*TASK REQUIREMENTS*: Leave out the pictures and set down the rest of the listing below word for word.

*TASK MATERIAL*:
>>>

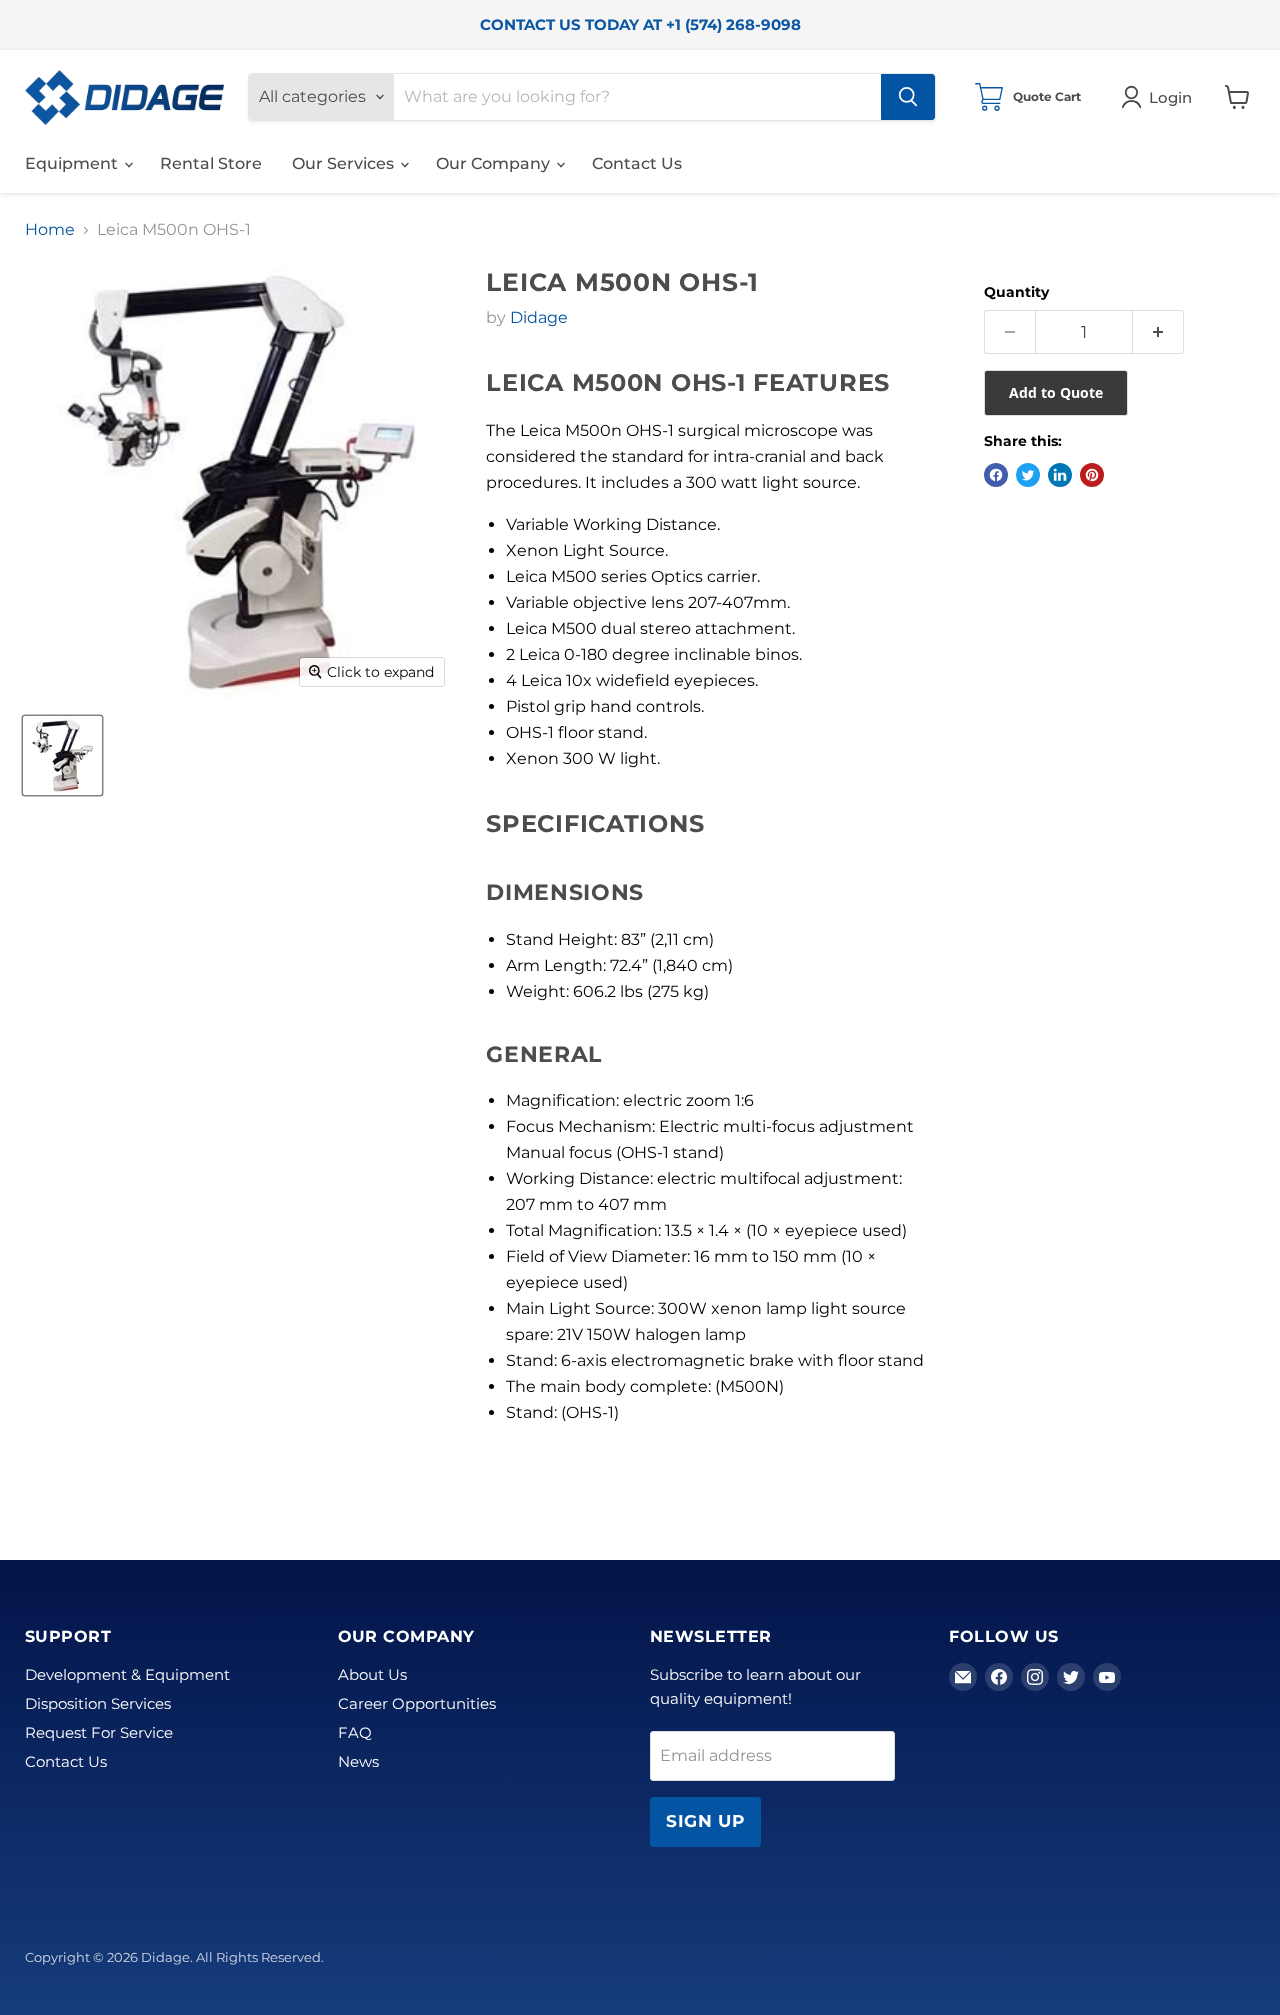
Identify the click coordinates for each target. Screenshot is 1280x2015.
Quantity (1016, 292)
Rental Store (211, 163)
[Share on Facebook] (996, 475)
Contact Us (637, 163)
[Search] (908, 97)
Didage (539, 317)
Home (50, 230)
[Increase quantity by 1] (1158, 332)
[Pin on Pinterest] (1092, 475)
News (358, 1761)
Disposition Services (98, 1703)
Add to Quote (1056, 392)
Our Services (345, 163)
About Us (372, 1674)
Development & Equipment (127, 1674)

<<<

*ANSWER TO THIS EXERCISE*:
Identify the click coordinates for each target. Screenshot is 1280x2015.
Quantity (1016, 292)
Rental Store (211, 163)
[Share on Facebook] (996, 475)
Contact Us (637, 163)
[Search] (908, 97)
Didage (539, 317)
Home (50, 230)
[Increase quantity by 1] (1158, 332)
[Pin on Pinterest] (1092, 475)
News (358, 1761)
Disposition Services (98, 1703)
Add to Quote (1056, 392)
Our Services (345, 163)
About Us (372, 1674)
Development & Equipment (127, 1674)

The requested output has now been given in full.